Due to the multitude of different formats for storing text, it is hard to develop an accessibility solution for helping dyslexics to read text. The core problem in trying to make text more accessible is trying to generalize the accessibility solution to all text formats. If this problem is solved effectively, almost all other accessibility problems that pertain to reading can be quickly fixed.

It is my opinion that there are four different groups of text storage formats: PDF, miscellaneous rich text formats, plain text and paper. It is my opinion that the main goal should be to convert all text to plain text so that it is as accessible as possible. It is currently straightforward to convert most rich text formats to plain text using software such as Pandoc. Text on paper is slightly harder because it first needs to be scanned to an image, processed using optical character recognition technology and then finally converted to plain text, for example, using Adobe Scan. These scanned documents are almost always stored in PDF format. Most academic resources are also stored in the PDF format. This means that PDF is one of the most important and overlooked impediments to accessibility, especially in academia, where it is the de facto standard.
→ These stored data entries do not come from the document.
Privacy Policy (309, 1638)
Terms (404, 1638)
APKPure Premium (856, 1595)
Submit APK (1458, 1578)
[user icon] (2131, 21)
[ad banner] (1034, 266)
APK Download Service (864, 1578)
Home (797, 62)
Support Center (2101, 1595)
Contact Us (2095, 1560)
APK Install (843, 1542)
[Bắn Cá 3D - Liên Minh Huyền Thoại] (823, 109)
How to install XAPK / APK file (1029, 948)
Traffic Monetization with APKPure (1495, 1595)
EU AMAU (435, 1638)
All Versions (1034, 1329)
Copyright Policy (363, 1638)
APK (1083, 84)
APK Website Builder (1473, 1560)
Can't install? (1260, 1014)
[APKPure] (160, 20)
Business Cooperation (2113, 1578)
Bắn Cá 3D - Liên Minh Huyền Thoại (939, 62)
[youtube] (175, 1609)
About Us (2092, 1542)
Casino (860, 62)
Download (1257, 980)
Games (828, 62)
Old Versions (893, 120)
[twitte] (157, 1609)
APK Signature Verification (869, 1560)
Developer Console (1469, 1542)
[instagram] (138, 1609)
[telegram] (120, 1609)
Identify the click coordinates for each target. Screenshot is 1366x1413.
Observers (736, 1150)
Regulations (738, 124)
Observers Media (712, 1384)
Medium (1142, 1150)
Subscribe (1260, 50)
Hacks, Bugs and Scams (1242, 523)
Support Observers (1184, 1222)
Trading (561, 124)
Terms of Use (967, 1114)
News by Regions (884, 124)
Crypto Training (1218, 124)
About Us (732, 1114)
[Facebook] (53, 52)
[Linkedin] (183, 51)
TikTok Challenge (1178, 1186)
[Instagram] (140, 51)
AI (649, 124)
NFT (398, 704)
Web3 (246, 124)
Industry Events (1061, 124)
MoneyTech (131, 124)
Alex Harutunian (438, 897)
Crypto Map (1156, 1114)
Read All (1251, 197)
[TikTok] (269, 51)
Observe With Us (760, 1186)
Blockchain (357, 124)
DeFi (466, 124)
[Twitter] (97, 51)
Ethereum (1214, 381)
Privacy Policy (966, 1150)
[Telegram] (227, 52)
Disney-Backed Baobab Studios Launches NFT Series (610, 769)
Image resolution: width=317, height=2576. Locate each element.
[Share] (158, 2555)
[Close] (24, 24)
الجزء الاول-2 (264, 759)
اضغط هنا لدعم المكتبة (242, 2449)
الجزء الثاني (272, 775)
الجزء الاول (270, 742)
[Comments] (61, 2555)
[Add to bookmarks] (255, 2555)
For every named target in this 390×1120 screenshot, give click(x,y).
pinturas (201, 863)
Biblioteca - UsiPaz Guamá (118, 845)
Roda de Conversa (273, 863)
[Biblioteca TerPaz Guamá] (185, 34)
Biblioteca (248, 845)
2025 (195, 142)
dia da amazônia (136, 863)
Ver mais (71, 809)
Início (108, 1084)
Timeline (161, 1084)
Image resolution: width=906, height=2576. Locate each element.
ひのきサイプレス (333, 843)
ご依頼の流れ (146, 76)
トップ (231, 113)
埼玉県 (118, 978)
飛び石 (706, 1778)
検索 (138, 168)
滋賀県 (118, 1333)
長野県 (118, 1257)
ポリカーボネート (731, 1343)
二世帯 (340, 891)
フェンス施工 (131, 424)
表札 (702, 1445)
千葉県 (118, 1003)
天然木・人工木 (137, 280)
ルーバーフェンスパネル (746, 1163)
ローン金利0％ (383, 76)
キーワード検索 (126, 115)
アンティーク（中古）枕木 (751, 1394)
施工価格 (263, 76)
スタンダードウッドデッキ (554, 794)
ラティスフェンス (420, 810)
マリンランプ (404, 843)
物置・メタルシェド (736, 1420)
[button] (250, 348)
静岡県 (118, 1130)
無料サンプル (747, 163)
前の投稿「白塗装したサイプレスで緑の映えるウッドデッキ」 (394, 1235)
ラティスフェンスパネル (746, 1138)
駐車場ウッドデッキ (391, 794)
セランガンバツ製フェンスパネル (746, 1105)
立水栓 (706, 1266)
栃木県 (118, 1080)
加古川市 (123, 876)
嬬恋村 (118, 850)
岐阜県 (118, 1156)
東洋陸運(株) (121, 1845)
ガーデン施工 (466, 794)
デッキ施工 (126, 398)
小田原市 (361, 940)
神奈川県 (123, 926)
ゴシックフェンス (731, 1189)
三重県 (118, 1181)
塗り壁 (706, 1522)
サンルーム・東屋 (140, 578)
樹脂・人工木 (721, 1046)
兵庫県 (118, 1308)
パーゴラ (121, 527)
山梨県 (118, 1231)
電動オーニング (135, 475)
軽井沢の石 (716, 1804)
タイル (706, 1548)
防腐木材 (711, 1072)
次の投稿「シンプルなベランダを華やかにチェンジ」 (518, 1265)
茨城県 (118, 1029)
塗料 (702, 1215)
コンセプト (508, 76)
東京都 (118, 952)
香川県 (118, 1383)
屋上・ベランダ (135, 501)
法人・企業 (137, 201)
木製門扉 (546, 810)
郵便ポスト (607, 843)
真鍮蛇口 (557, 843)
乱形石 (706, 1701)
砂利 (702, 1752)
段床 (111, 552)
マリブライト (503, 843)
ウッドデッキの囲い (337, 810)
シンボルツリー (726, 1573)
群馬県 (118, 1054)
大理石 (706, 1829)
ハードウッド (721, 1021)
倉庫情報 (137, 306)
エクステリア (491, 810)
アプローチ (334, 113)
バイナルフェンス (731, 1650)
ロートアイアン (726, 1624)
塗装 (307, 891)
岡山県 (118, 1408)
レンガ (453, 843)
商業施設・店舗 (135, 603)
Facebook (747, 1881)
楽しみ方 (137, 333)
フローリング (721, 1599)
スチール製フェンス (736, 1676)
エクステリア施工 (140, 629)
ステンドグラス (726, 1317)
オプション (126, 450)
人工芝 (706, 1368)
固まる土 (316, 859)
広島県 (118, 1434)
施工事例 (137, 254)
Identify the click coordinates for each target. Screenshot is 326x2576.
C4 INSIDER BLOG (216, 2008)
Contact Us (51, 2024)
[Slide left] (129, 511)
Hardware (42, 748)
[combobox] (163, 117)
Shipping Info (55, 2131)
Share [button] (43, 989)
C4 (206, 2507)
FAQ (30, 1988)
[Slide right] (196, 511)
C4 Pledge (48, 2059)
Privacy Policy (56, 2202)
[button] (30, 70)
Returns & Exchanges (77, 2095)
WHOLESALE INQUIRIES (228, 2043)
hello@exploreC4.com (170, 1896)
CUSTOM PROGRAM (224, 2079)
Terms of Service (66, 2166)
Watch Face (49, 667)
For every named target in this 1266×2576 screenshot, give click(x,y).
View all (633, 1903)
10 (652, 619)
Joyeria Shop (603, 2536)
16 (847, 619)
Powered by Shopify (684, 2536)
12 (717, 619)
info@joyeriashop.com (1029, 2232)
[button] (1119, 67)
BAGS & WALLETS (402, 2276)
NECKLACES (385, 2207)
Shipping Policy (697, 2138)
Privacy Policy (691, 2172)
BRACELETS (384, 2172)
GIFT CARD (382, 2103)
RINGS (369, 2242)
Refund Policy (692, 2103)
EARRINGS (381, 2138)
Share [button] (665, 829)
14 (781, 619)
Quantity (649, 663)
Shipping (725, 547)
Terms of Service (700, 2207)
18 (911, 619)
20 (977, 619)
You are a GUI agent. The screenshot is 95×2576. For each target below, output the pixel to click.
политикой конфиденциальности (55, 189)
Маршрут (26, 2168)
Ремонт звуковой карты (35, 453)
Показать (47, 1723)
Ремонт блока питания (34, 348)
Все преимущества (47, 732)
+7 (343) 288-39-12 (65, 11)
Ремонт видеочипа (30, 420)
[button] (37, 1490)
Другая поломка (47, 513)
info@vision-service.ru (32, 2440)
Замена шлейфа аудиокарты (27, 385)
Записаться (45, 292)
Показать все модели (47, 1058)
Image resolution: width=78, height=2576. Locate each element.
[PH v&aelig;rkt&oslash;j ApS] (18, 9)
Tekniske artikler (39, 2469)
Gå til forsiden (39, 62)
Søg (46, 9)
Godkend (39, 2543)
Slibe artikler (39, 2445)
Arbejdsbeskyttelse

PDF is a very flexible format that allows text stored in a multitude of different ways. One of the best explanations of this is by Prof. Brailsford from the University of Nottingham in this video:

The PDF format itself is an incredibly complicated format outlined by Adobe PDF specification however, as long as the actual text data is stored in the documents, it is possible to extract the text, making it far more accessible. PDFs do not store any information about how the different blocks of text relate to one another on a page. Most text extraction solutions for PDF fail to remove unwanted text such as headers, footers, page numbers, tables, and diagrams. This means that the text extracted is not that useful without further processing. To solve this problem, I have started to build a tool in python that allows PDFs to convert to plain text. When this project is complete, it could be used in conjunction with other tools to create a program that can convert any text format to plain text. This could then be combined with text simplification, text to speech and other tools to vastly improve the accessibility options available to dyslexics and individuals with other difficulties with reading.

I feel that creating an all-in-one solution that can extract text from any format will massively help in making reading more accessible to dyslexics. This does not currently exist, however; there are no technical barriers to prevent this from happening; it just has not been built.